_PROBLEM REQUIREMENTS_. Nothing but the data, repeated exactly, belongs in the answer.

_DATA SHOWN_.
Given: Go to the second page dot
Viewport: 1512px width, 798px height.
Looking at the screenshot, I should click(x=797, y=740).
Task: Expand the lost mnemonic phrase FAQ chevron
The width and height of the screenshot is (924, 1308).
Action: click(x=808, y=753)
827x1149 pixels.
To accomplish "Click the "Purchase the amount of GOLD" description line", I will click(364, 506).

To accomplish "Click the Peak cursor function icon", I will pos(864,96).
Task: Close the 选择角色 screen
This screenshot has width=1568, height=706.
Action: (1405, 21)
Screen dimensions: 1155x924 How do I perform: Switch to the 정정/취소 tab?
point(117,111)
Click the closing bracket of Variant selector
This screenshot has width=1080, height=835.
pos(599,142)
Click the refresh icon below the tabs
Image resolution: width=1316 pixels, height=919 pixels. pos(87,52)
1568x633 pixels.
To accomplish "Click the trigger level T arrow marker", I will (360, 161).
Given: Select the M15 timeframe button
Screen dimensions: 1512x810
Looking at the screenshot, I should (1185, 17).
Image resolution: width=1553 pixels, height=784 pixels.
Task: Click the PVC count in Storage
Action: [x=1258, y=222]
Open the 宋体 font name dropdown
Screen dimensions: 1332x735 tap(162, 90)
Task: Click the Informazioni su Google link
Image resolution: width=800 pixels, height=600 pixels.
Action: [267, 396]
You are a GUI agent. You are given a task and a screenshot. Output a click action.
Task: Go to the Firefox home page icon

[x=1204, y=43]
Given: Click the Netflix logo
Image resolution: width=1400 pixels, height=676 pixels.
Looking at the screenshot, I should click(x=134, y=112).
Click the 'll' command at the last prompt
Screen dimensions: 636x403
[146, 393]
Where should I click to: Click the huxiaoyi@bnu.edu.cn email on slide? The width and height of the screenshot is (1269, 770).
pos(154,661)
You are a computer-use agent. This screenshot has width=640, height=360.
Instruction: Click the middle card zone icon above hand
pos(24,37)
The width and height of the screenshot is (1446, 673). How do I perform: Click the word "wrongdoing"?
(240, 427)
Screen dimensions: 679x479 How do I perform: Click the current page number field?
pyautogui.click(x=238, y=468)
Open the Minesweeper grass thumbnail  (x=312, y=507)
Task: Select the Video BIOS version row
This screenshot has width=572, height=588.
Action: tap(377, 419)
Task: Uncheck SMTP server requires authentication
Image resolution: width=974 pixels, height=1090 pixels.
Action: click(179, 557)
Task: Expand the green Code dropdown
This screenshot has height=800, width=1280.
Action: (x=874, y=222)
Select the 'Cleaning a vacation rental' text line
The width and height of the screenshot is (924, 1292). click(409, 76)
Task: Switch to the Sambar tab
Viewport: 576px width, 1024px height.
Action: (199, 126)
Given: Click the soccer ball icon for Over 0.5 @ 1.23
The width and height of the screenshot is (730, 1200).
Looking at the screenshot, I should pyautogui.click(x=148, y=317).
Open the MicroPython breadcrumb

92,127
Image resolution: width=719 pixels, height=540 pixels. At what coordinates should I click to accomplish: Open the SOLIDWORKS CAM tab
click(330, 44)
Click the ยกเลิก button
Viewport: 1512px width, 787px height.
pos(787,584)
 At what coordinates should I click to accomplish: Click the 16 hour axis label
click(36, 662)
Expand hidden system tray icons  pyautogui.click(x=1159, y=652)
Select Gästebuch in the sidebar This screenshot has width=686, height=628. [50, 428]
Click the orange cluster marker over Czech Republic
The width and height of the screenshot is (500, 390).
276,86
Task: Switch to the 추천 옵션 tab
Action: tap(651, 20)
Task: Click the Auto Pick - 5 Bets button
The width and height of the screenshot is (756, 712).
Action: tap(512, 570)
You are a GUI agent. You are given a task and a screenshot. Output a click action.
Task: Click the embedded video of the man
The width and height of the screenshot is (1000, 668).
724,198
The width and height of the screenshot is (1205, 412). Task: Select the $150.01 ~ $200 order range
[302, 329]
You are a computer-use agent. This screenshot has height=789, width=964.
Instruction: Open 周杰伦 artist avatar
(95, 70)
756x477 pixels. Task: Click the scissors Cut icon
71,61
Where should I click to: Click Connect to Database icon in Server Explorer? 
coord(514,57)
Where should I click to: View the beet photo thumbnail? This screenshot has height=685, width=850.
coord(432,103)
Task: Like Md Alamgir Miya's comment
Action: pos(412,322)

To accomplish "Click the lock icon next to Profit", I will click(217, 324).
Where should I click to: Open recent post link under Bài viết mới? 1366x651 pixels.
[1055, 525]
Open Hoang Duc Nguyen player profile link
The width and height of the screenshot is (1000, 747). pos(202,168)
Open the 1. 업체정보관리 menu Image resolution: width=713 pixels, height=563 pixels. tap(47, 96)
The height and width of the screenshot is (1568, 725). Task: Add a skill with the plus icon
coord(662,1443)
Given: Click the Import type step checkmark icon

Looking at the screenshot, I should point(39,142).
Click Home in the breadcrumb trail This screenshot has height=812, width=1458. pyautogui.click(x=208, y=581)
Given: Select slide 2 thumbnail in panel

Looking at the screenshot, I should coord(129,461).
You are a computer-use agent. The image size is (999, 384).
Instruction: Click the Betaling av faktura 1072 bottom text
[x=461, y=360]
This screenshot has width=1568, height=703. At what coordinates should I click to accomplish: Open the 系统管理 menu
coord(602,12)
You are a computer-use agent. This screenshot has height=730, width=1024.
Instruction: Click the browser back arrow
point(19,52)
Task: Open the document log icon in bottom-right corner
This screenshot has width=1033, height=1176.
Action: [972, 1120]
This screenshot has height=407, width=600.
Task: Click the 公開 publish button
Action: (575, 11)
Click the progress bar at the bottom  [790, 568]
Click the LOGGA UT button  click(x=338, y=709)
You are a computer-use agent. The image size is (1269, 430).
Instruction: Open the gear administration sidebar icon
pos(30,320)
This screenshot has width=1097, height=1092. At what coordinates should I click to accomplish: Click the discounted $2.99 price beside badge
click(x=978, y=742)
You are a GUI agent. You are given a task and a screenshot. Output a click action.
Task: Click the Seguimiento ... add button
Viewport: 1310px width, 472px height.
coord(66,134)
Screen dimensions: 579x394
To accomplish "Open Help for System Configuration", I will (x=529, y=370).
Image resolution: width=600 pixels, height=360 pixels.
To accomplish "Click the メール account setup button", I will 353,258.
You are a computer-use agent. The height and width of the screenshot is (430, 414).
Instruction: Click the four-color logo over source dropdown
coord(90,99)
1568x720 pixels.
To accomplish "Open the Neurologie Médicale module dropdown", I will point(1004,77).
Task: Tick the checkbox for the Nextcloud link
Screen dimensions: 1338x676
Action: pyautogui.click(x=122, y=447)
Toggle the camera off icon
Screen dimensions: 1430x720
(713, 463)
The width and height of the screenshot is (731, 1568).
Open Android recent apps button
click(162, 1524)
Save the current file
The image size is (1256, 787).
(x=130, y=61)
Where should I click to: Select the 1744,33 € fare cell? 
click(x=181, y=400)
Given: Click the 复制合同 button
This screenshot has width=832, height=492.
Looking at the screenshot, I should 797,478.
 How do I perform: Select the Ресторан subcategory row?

_ANSWER TO THE EXERCISE_.
Given: Go to the second page dot
Viewport: 1512px width, 798px height.
Looking at the screenshot, I should click(x=797, y=740).
Task: Expand the lost mnemonic phrase FAQ chevron
The width and height of the screenshot is (924, 1308).
Action: click(x=808, y=753)
827x1149 pixels.
To accomplish "Click the "Purchase the amount of GOLD" description line", I will click(364, 506).

To accomplish "Click the Peak cursor function icon", I will pos(864,96).
Task: Close the 选择角色 screen
This screenshot has width=1568, height=706.
Action: (1405, 21)
Screen dimensions: 1155x924 How do I perform: Switch to the 정정/취소 tab?
point(117,111)
Click the closing bracket of Variant selector
This screenshot has width=1080, height=835.
pos(599,142)
Click the refresh icon below the tabs
Image resolution: width=1316 pixels, height=919 pixels. pos(87,52)
1568x633 pixels.
To accomplish "Click the trigger level T arrow marker", I will (360, 161).
Given: Select the M15 timeframe button
Screen dimensions: 1512x810
Looking at the screenshot, I should (1185, 17).
Image resolution: width=1553 pixels, height=784 pixels.
Task: Click the PVC count in Storage
Action: [x=1258, y=222]
Open the 宋体 font name dropdown
Screen dimensions: 1332x735 tap(162, 90)
Task: Click the Informazioni su Google link
Image resolution: width=800 pixels, height=600 pixels.
Action: [267, 396]
You are a GUI agent. You are given a task and a screenshot. Output a click action.
Task: Go to the Firefox home page icon

[x=1204, y=43]
Given: Click the Netflix logo
Image resolution: width=1400 pixels, height=676 pixels.
Looking at the screenshot, I should click(x=134, y=112).
Click the 'll' command at the last prompt
Screen dimensions: 636x403
[146, 393]
Where should I click to: Click the huxiaoyi@bnu.edu.cn email on slide? The width and height of the screenshot is (1269, 770).
pos(154,661)
You are a computer-use agent. This screenshot has width=640, height=360.
Instruction: Click the middle card zone icon above hand
pos(24,37)
The width and height of the screenshot is (1446, 673). How do I perform: Click the word "wrongdoing"?
(240, 427)
Screen dimensions: 679x479 How do I perform: Click the current page number field?
pyautogui.click(x=238, y=468)
Open the Minesweeper grass thumbnail  (x=312, y=507)
Task: Select the Video BIOS version row
This screenshot has width=572, height=588.
Action: tap(377, 419)
Task: Uncheck SMTP server requires authentication
Image resolution: width=974 pixels, height=1090 pixels.
Action: click(179, 557)
Task: Expand the green Code dropdown
This screenshot has height=800, width=1280.
Action: (x=874, y=222)
Select the 'Cleaning a vacation rental' text line
The width and height of the screenshot is (924, 1292). click(409, 76)
Task: Switch to the Sambar tab
Viewport: 576px width, 1024px height.
Action: (199, 126)
Given: Click the soccer ball icon for Over 0.5 @ 1.23
The width and height of the screenshot is (730, 1200).
Looking at the screenshot, I should pyautogui.click(x=148, y=317).
Open the MicroPython breadcrumb

92,127
Image resolution: width=719 pixels, height=540 pixels. At what coordinates should I click to accomplish: Open the SOLIDWORKS CAM tab
click(330, 44)
Click the ยกเลิก button
Viewport: 1512px width, 787px height.
pos(787,584)
 At what coordinates should I click to accomplish: Click the 16 hour axis label
click(36, 662)
Expand hidden system tray icons  pyautogui.click(x=1159, y=652)
Select Gästebuch in the sidebar This screenshot has width=686, height=628. [50, 428]
Click the orange cluster marker over Czech Republic
The width and height of the screenshot is (500, 390).
276,86
Task: Switch to the 추천 옵션 tab
Action: tap(651, 20)
Task: Click the Auto Pick - 5 Bets button
The width and height of the screenshot is (756, 712).
Action: tap(512, 570)
You are a GUI agent. You are given a task and a screenshot. Output a click action.
Task: Click the embedded video of the man
The width and height of the screenshot is (1000, 668).
724,198
The width and height of the screenshot is (1205, 412). Task: Select the $150.01 ~ $200 order range
[302, 329]
You are a computer-use agent. This screenshot has height=789, width=964.
Instruction: Open 周杰伦 artist avatar
(95, 70)
756x477 pixels. Task: Click the scissors Cut icon
71,61
Where should I click to: Click Connect to Database icon in Server Explorer? 
coord(514,57)
Where should I click to: View the beet photo thumbnail? This screenshot has height=685, width=850.
coord(432,103)
Task: Like Md Alamgir Miya's comment
Action: pos(412,322)

To accomplish "Click the lock icon next to Profit", I will click(217, 324).
Where should I click to: Open recent post link under Bài viết mới? 1366x651 pixels.
[1055, 525]
Open Hoang Duc Nguyen player profile link
The width and height of the screenshot is (1000, 747). pos(202,168)
Open the 1. 업체정보관리 menu Image resolution: width=713 pixels, height=563 pixels. tap(47, 96)
The height and width of the screenshot is (1568, 725). Task: Add a skill with the plus icon
coord(662,1443)
Given: Click the Import type step checkmark icon

Looking at the screenshot, I should point(39,142).
Click Home in the breadcrumb trail This screenshot has height=812, width=1458. pyautogui.click(x=208, y=581)
Given: Select slide 2 thumbnail in panel

Looking at the screenshot, I should coord(129,461).
You are a computer-use agent. The image size is (999, 384).
Instruction: Click the Betaling av faktura 1072 bottom text
[x=461, y=360]
This screenshot has width=1568, height=703. At what coordinates should I click to accomplish: Open the 系统管理 menu
coord(602,12)
You are a computer-use agent. This screenshot has height=730, width=1024.
Instruction: Click the browser back arrow
point(19,52)
Task: Open the document log icon in bottom-right corner
This screenshot has width=1033, height=1176.
Action: [972, 1120]
This screenshot has height=407, width=600.
Task: Click the 公開 publish button
Action: (575, 11)
Click the progress bar at the bottom  [790, 568]
Click the LOGGA UT button  click(x=338, y=709)
You are a computer-use agent. The image size is (1269, 430).
Instruction: Open the gear administration sidebar icon
pos(30,320)
This screenshot has width=1097, height=1092. At what coordinates should I click to accomplish: Click the discounted $2.99 price beside badge
click(x=978, y=742)
You are a GUI agent. You are given a task and a screenshot. Output a click action.
Task: Click the Seguimiento ... add button
Viewport: 1310px width, 472px height.
coord(66,134)
Screen dimensions: 579x394
To accomplish "Open Help for System Configuration", I will (x=529, y=370).
Image resolution: width=600 pixels, height=360 pixels.
To accomplish "Click the メール account setup button", I will 353,258.
You are a computer-use agent. The height and width of the screenshot is (430, 414).
Instruction: Click the four-color logo over source dropdown
coord(90,99)
1568x720 pixels.
To accomplish "Open the Neurologie Médicale module dropdown", I will point(1004,77).
Task: Tick the checkbox for the Nextcloud link
Screen dimensions: 1338x676
Action: pyautogui.click(x=122, y=447)
Toggle the camera off icon
Screen dimensions: 1430x720
(713, 463)
The width and height of the screenshot is (731, 1568).
Open Android recent apps button
click(162, 1524)
Save the current file
The image size is (1256, 787).
(x=130, y=61)
Where should I click to: Select the 1744,33 € fare cell? 
click(x=181, y=400)
Given: Click the 复制合同 button
This screenshot has width=832, height=492.
Looking at the screenshot, I should 797,478.
 How do I perform: Select the Ресторан subcategory row?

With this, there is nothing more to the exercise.